### EXERCISE DESCRIPTION
In the material below, find the line containing "Task: Click the red" and the line containing "Task: Open the Websites", then reproduce exactly both of them and every line between, and nothing else.

---------- DATASET ENTRIES ----------

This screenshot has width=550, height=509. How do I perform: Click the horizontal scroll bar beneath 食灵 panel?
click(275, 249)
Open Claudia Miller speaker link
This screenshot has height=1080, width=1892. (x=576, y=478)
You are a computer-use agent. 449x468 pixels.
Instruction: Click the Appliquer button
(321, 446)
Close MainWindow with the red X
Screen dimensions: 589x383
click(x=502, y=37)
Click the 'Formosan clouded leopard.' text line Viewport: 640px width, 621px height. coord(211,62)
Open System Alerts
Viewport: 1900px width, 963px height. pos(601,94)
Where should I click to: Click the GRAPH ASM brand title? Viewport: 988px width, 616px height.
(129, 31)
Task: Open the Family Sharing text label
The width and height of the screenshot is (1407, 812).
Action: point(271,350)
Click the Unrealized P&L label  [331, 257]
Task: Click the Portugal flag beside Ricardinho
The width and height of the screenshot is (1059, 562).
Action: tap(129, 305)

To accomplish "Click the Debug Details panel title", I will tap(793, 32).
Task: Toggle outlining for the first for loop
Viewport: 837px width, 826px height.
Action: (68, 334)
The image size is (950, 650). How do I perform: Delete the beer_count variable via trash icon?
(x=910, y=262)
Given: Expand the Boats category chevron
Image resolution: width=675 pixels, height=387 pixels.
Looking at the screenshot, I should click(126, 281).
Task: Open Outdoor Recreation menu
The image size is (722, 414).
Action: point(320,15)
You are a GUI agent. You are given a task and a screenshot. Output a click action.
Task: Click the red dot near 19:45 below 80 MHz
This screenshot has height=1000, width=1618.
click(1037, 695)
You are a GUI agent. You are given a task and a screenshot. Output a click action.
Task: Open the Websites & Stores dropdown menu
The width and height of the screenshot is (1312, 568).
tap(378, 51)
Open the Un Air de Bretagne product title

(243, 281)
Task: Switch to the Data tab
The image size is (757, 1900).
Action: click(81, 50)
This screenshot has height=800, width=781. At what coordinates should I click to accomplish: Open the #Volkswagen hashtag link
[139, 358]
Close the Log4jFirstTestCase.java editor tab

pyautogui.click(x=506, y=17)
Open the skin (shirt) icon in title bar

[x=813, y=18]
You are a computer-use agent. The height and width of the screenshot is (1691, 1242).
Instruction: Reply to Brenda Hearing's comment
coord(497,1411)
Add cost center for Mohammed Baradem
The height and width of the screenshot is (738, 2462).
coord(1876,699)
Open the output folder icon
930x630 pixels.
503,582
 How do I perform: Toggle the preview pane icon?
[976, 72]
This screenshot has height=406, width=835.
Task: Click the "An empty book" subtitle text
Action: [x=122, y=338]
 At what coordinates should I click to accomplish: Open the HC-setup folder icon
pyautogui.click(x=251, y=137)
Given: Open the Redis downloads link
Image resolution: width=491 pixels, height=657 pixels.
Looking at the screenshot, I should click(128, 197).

----------

### ANSWER BOX
Task: Click the red dot near 19:45 below 80 MHz
This screenshot has height=1000, width=1618.
click(1037, 695)
You are a GUI agent. You are given a task and a screenshot. Output a click action.
Task: Open the Websites & Stores dropdown menu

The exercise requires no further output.